Nico Rosberg (Mercedes GP)

GEPA/XPB Images/Charniaux

Der bereits zweijährige Mercedes-Sololauf dürfte sich auch 2016 fortsetzen

„Zu meiner Zeit“, so Berger, „war die Formel 1 noch ein Ritt auf der Kanonenkugel. Heute ist nach der ersten Kurve klar, wer das Rennen gewinnen wird.“ Der zehnfache GP-Sieger ist gar nicht glücklich, in welche Richtung sich sein Sport speziell seit der Verwendung der aktuellen Turboantriebe entwickelt hat.

„Auch früher hat es Überlegenheiten gegeben. Aber auch eine Menge Ausfälle. Heute bleibt kein Auto mehr stehen, es gibt keine Überraschungseffekte. Kein Spritmangel, keine Motorschäden, keine Bremsdefekte. Früher war bis zur letzten Runde gar nichts sicher, heute ist die Spannung früh draußen.“

„Irrwitziges“ Reglement Hauptgrund für Misere

Und, so Berger: „Zu meiner Zeit wurden Fahrfehler noch bestraft. Heute sind Auslaufzonen betoniert. Mit Glück verlierst du bei einem Ausritt nicht einmal eine Position.“ Hauptgrund für die Misere ist auch für den Österreicher das „irrwitzige“ Reglement: Zu brav, zu wenig spektakulär, zu kompliziert. „Da bekommen McLaren und Alonso 100 Plätze Strafversetzung.

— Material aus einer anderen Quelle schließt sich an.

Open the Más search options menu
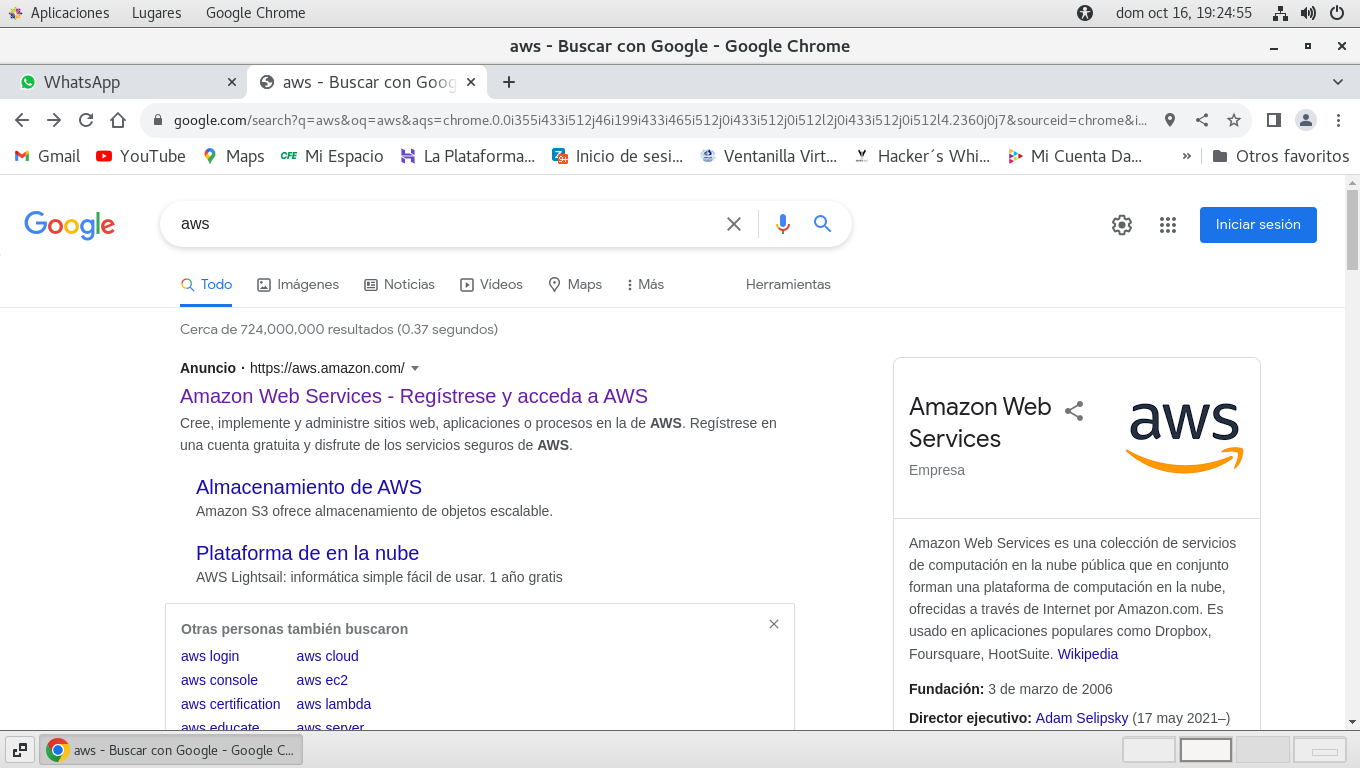point(645,284)
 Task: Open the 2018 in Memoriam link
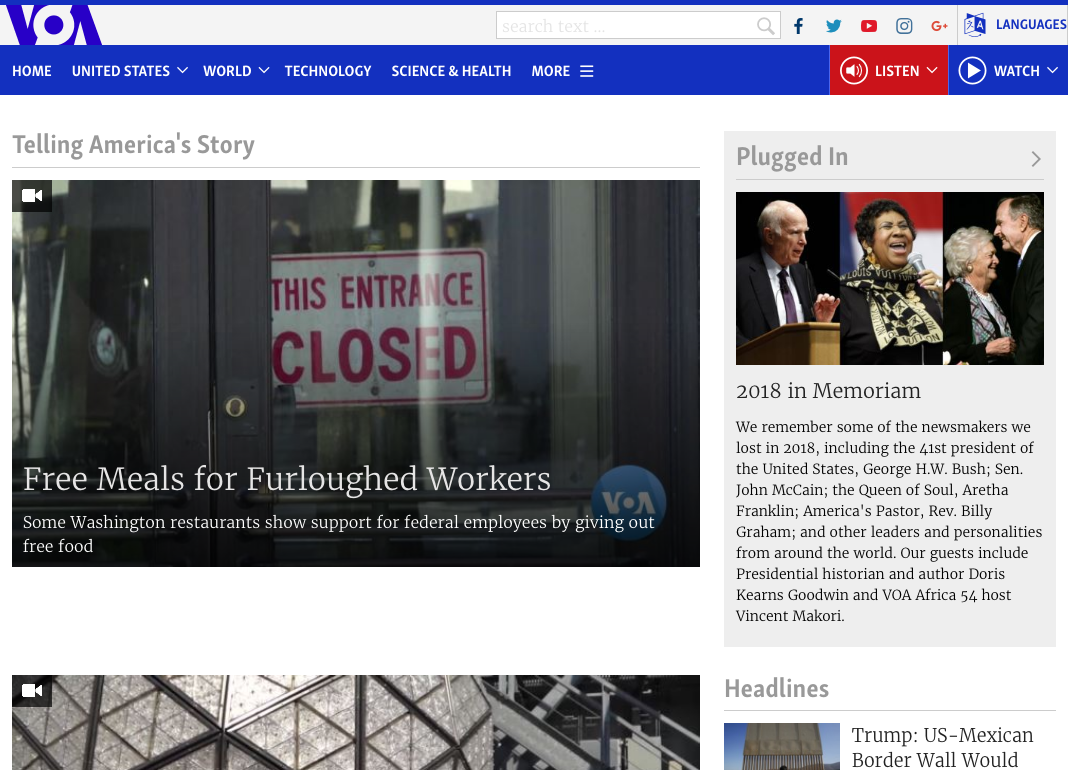[x=828, y=391]
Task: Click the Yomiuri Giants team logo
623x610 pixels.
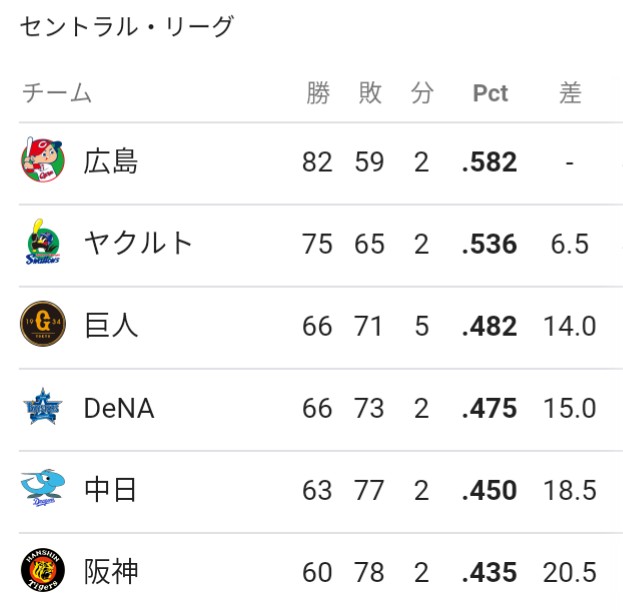Action: [43, 323]
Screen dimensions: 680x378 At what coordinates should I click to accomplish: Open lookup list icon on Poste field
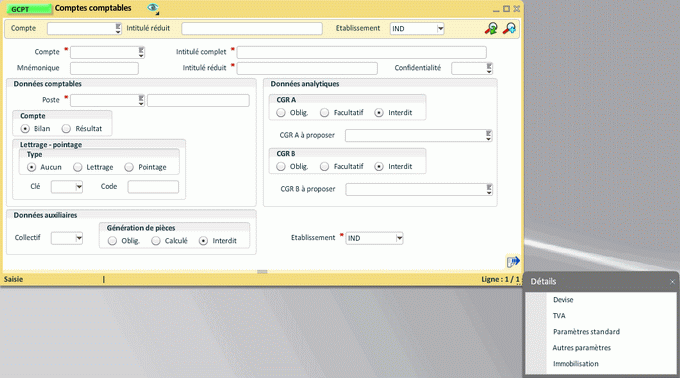coord(141,101)
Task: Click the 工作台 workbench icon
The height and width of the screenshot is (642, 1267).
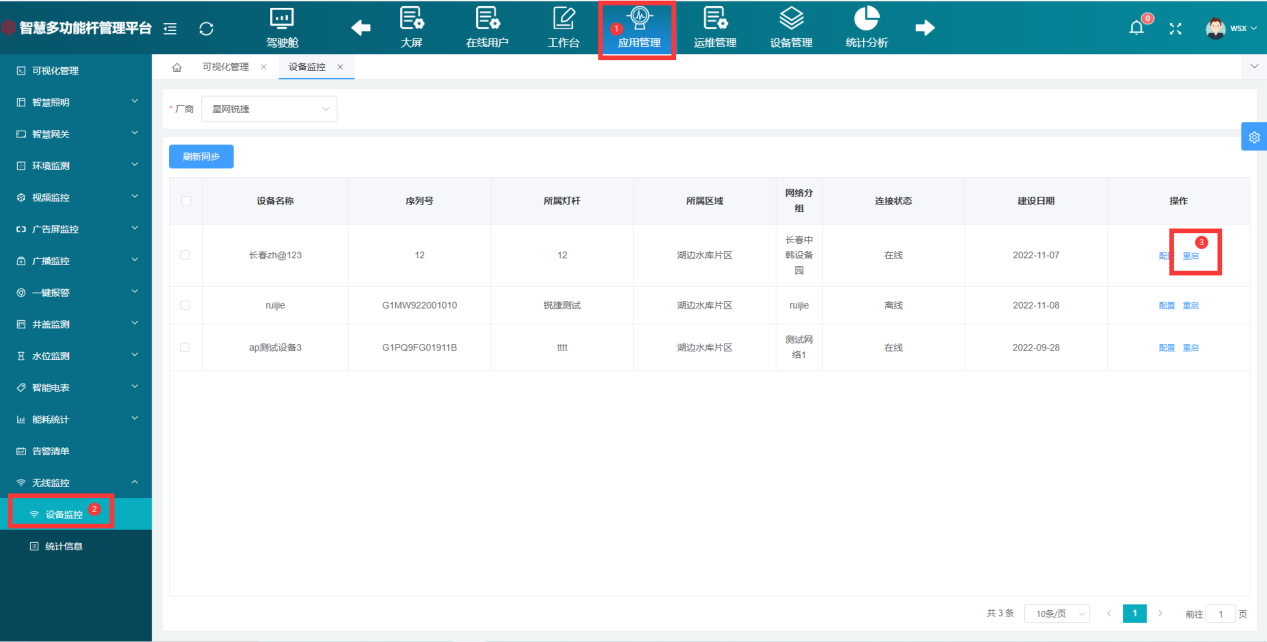Action: 562,27
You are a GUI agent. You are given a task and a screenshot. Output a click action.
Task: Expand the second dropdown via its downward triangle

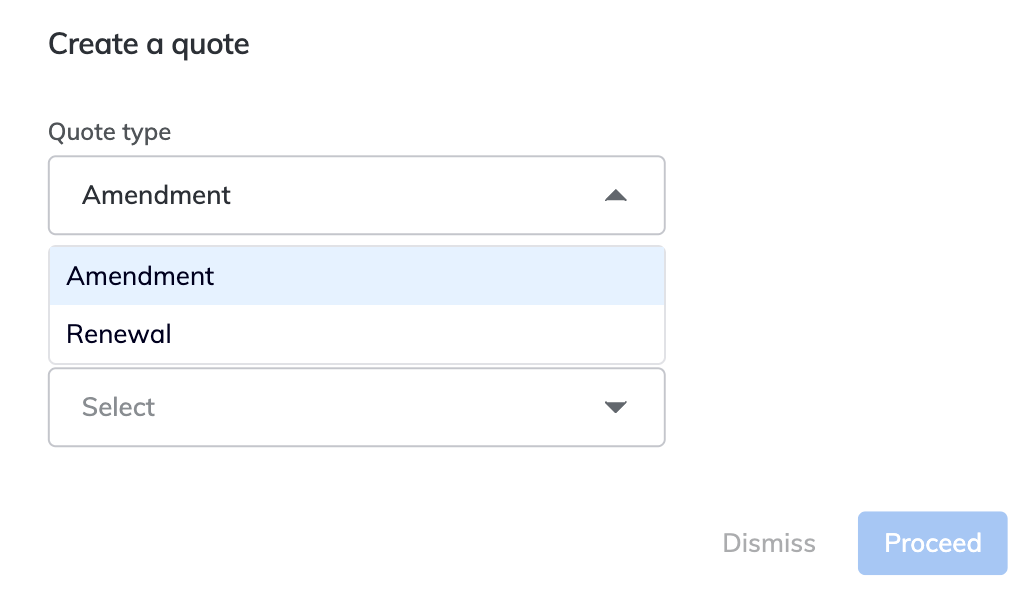tap(616, 407)
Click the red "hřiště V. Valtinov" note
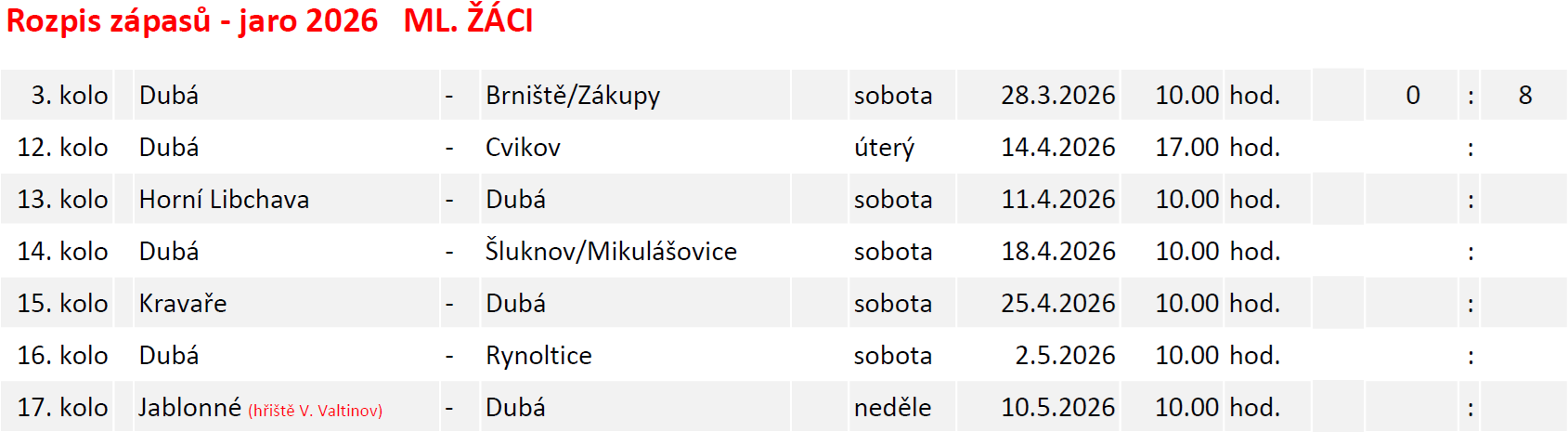This screenshot has height=432, width=1568. [x=315, y=411]
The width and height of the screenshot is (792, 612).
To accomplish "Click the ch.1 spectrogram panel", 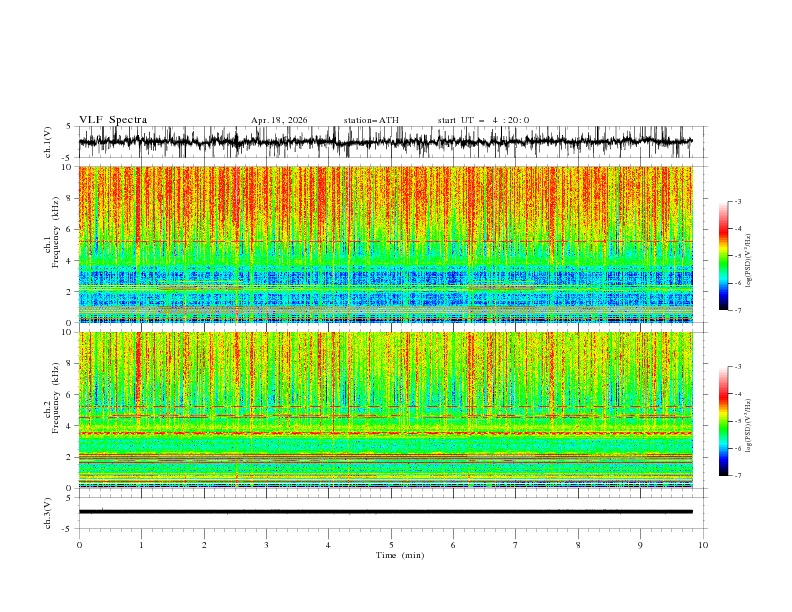I will (386, 244).
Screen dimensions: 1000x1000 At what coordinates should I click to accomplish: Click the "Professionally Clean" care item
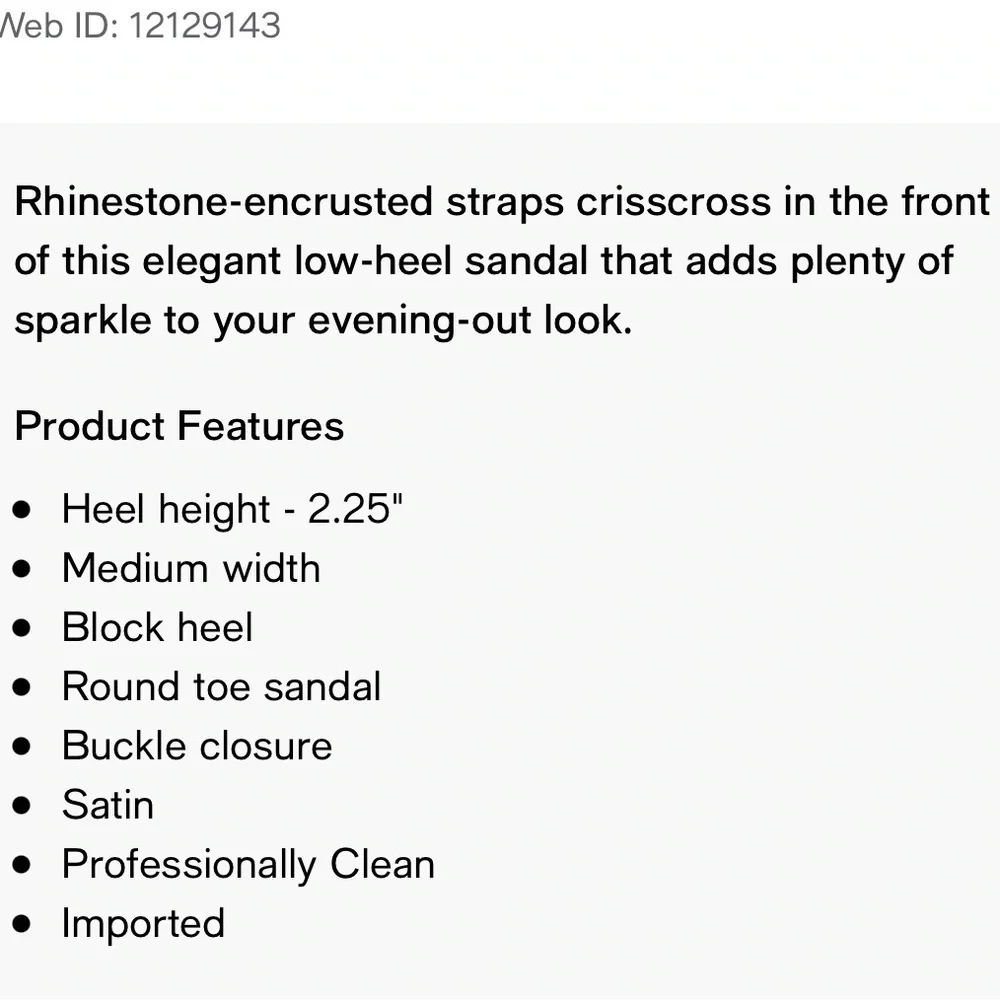coord(248,864)
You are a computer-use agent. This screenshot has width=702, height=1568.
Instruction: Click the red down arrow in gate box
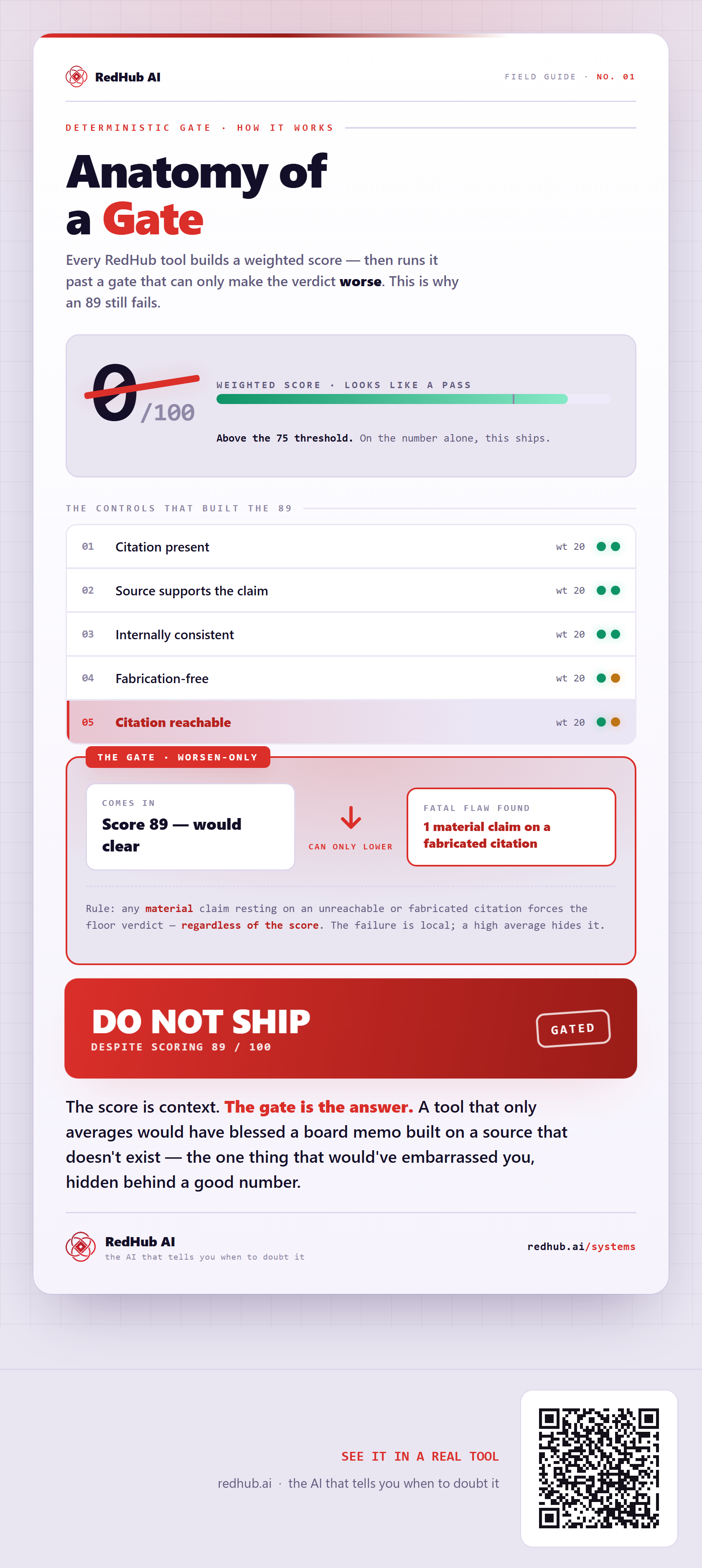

Das versteht doch keine Sau, ’tschuldigung, kein Mensch mehr.“

Zudem, so Berger, seien die aktuellen Fahrer zu wenig gefordert. „In den 80er Jahren fuhren wir Autos mit bis zu 1.400 PS, und das ohne automatisches Getriebe, Elektronikhilfen oder heutige Aerodynamik. Heute haben sogar Straßensportwagen so viel PS wie ein Formel 1-Auto“, moniert der ehemalige Ferrari-Pilot, der 1989 bei einem Feuerunfall in Imola knapp dem Tod entkommen war. „Ich hoffe sehr, dass Ferrari zu Mercedes aufschließt und Red Bull als vielleicht immer noch bestes Team punkto Motoren Fortschritte macht.“

Pilot soll wieder entscheidender Faktor werden

Berger verwies auf die spektakuläre MotoGP als Gegenbeispiel. „Die haben 270 PS und 160 Kilo und kleine Auflageflächen. Das ist genau der Ritt auf der Kanonenkugel. Dort muss man wieder hin, nämlich dass der Pilot wieder der entscheidende Faktor ist, dass nur vier oder fünf Fahrer überhaupt in der Lage sind, das auch zu beherrschen“, fasste Berger zusammen, was er vermisst. Er ist überzeugt: „Es muss sich etwas ändern, wenn man die Fans langfristig am Bildschirm halten will.“

Ob sich tatsächlich etwas ändert, wird man frühestens am Monatsende wirklich wissen. Laut einigen Fachwebsites wie „auto, motor und sport“ bleibt es nach den jüngsten Strategiesitzungen bei den aktuellen Antrieben, auch wenn sie etwas lauter und günstiger werden sollen. Nachtanken werde es aber ebenso wenig geben wie den „unabhängigen“ Motor, den sich unter anderem auch Red Bull wünschte.